This opinion represents the views of the Office of the State Comptroller at the time it was rendered. The opinion may no longer represent those views if, among other things, there have been subsequent court cases or statutory amendments that bear on the issues discussed in the opinion.
MUNICIPAL FUNDS -- Capital Reserve Funds (referendum requirements where capital improvement has a period of probable usefulness of five years)
GENERAL MUNICIPAL LAW, §6-c(4), (8): There are no permissive referendum requirements either to establish a capital reserve fund for a specific capital improvement or to expend moneys from a capital reserve fund established for a type of capital improvement for a specific improvement, where the authority to issue obligations for the capital improvement would be subject to referendum only if the obligations would have a proposed maturity of more than five years, and the capital improvement has a period of probable usefulness of exactly five years.
You ask whether the permissive referendum requirements of General Municipal Law, §6-c are applicable to the establishment of a capital reserve fund to construct, reconstruct or acquire a specific capital improvement for which a period of probable usefulness of five years has been prescribed by the legislature (see Local Finance Law, §11.00).
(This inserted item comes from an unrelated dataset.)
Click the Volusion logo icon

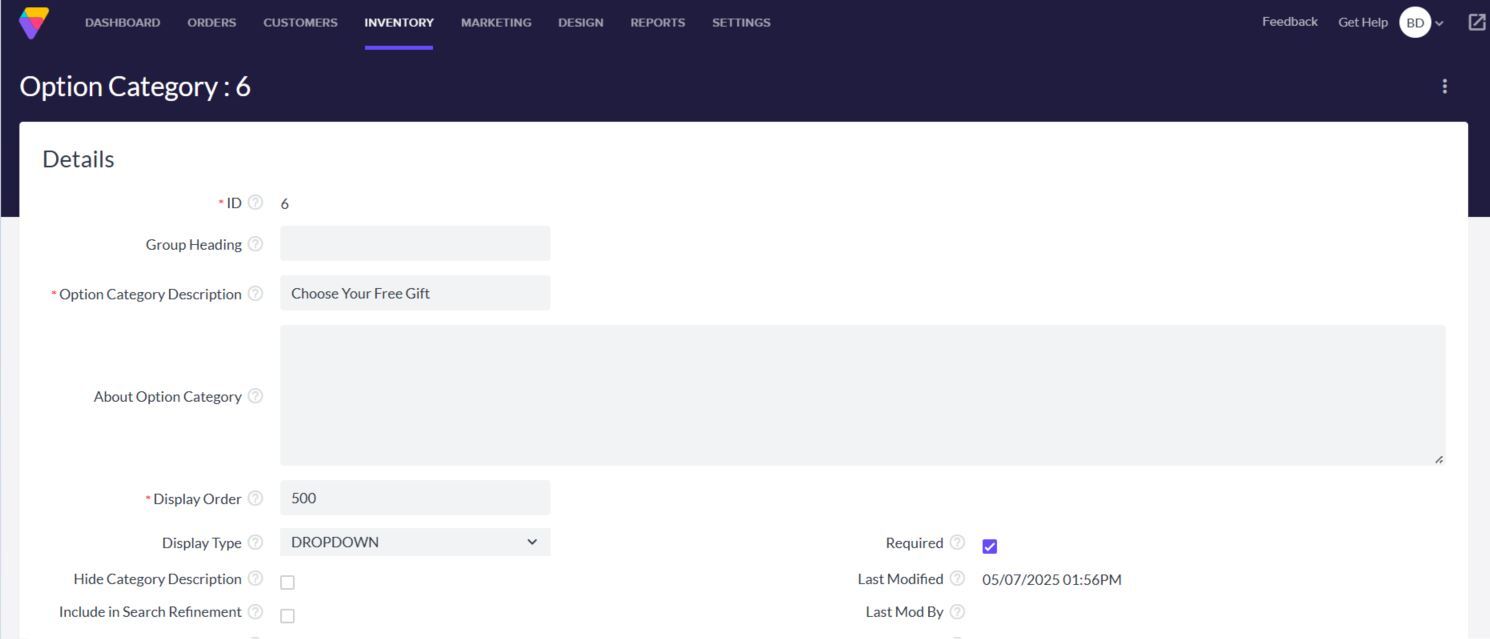tap(34, 22)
You ask the same question with respect to the expenditure of moneys from a capital reserve fund established for a type of capital improvement, to construct, reconstruct or acquire a specific capital improvement for which a period of probable usefulness of five years has been prescribed.
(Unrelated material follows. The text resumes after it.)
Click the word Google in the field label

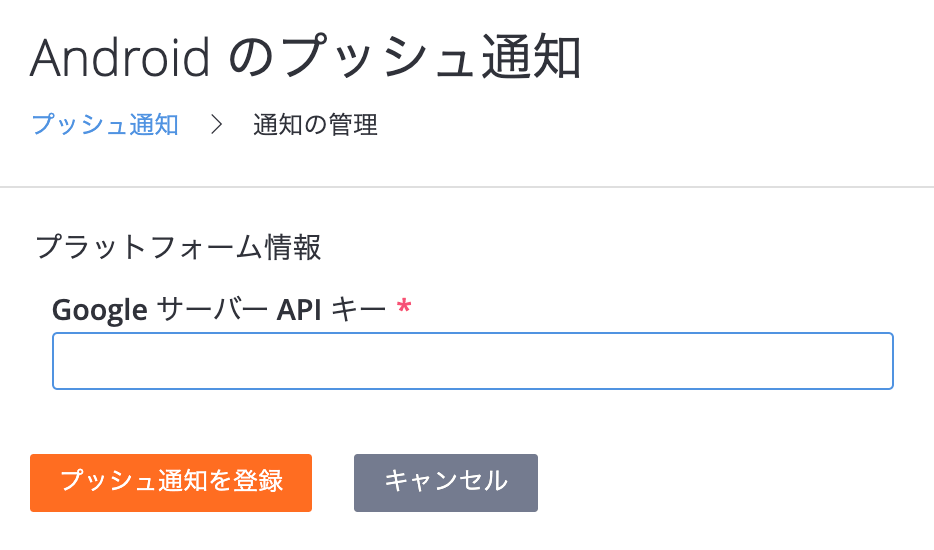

General Municipal Law, §6-c governs the establishment of, and the expenditure of moneys from, capital reserve funds by counties, cities, towns, villages and certain improvement districts (see General Municipal Law, §6-c, as amended by L 1989 ch 323, effective July 10, 1989). Subdivision four of section 6-c prescribes permissive referendum requirements for the establishment of a capital reserve fund to construct, reconstruct or acquire a specific capital improvement. Subdivision eight of section 6-c prescribes permissive referendum requirements for the expenditure of moneys from a capital reserve fund established to construct, reconstruct or acquire a type of capital improvement. In both cases, compliance with the permissive referendum requirements is required if an authorization to issue obligations for the particular capital improvement would be subject to either a permissive or mandatory referendum.
Subdivisions four and eight further provide that:
[i]n the event that the authorization by such governing board of the issuance of obligations for such capital improvement... is required by law to be subject to a permissive or mandatory referendum only if such obligations are to have a maturity of more than five years or not less than some other minimum period, then the authorization [to establish or expend moneys from the fund] shall be subject to a permissive referendum only if the period of probable usefulness of such capital improvement ... is equal to or more than such minimum period of maturity. [emphasis added]
Thus, in the event the authority to issue obligations for a capital improvement is subject to a referendum only when the obligations would have a proposed maturity of greater than five years or only when the obligations would have a maturity equal to or greater than some other minimum period, a permissive referendum is required if the period of probable usefulness of the capital improvement is "equal to or more than such minimum period of maturity".
The evident purpose of the quoted provision is to establish a definite referendum requirement applicable in those instances when a referendum on the authorization to issue obligations for a capital improvement would be contingent upon the length of the proposed maturity of the obligations. The statute accomplishes this purpose by requiring a permissive referendum when the period of probable usefulness of the capital improvement is equal to or greater than the "minimum period of maturity" which would require a referendum.
Referendum requirements for the issuance of obligations by counties, cities, towns and villages are set forth in Local Finance Law, §§30.10 (counties), 34.00 (cities), 35.00 (towns) and 36.00 (villages). In the case of towns and villages, sections 35.00(b), and 36.00(a)(1) provide that a bond resolution is not subject to referendum where the bonds have "a proposed maturity of not more than five years...". In these instances, since the authority to issue obligations is subject to a referendum only when the obligations have a maturity of greater than five years, we believe that the "minimum period of maturity" (emphasis added) requiring a referendum is five years and one day.
Based on the foregoing, therefore, it is our opinion that if the authority to issue obligations for a capital improvement is subject to a referendum only if the obligations would have a maturity of more than five years and the period of probable usefulness prescribed for the specific capital improvement is exactly five years, the establishment of a capital reserve fund to construct, reconstruct or acquire that specific capital improvement would not be subject to permissive referendum requirements. Similarly, an expenditure of moneys from a capital reserve fund established for a type of capital improvement to construct, reconstruct or acquire a capital improvement having a five year period of probable usefulness would not be subject to permissive referendum requirements.